勉強の本当の味方は先生でも友達でもなく,自分が書くノートだということを理解している人はどのくらいいるでしょうか。ノートは単なる書付ではなくて,思考を育てていく道具です。このことを教えてくれるノートがあるので,それをお見せする事にします。どのようにノートを作っていくか悩んでいる人に参考になると思います。

このノートは以前に私が教えた人が書いたものです。見て欲しい点が3つあります。それは次の3つです。

1°式変形に自分なりの意味を与えようと努力している。
2°自らの疑問に忠実である。自ら立てた問いに対して分かるまで考え続けている。
3°問題の本質がなんであったかを考えて「まとめ」を作っている。

以下ひとつひとつ説明します。

1°式変形に自分なりの意味を与えようと努力すること

数学が分からないという人がいう最初の言葉は「式変形の意味が分からない」です。では意味とは他人が与えてくれるものでしょうか。意味は自分が与えるものではないでしょうか。でも数学は客観的なものだから,式変形にも客観的な意味があるのではないかと思う人もいるでしょう。でも,各人が理解しようとするとき現れるのはあくまでも主観的な意味です。このノートを書いた人は,この変形はどうして行うのかとよく聞いてきます。それを聞いた上で自分なりの意味を書きつけているのです。

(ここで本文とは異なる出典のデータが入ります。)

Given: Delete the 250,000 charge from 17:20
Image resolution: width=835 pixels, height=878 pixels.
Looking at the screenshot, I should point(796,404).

2°自らの疑問に忠実であること,自ら立てた問いを分かるまで考えること

「10.式と証明」の最初のページを見て下さい。ここに「疑←これが恒等式であるとなぜ①〜③の条件式がいえるのだろうか?」と赤ペンで記されています。これは自分で立てた問いであって,先生が授業中に聞いたことではありません。この問いに対して,次のページで「補足」というセクションを作って自分の解答を載せています。この問いは「恒等式ならば係数比較法が利用できる」という公式だけでは納得しないで,「恒等式とはなんなのか?」という本質にまで迫ろうとする問いです。結局それは恒等式の定義にさかのぼることになるのですが,当たり前に思っていたことが自分の問いの答えになっていたことを発見して,彼女はびっくりしています。

3°問題の本質を考えてまとめを作ること

部分部分のギャップを埋める作業が終わると,部分はどこを取ってみても理解できるのだけれど,それが全体として見るとどうしてこういう構成をとるのか分からないという段階が来ます。そこで手続きごとにブロックを作り,ひとつひとつのブロックの意味を考えたり,利用する基礎知識を整理したりします。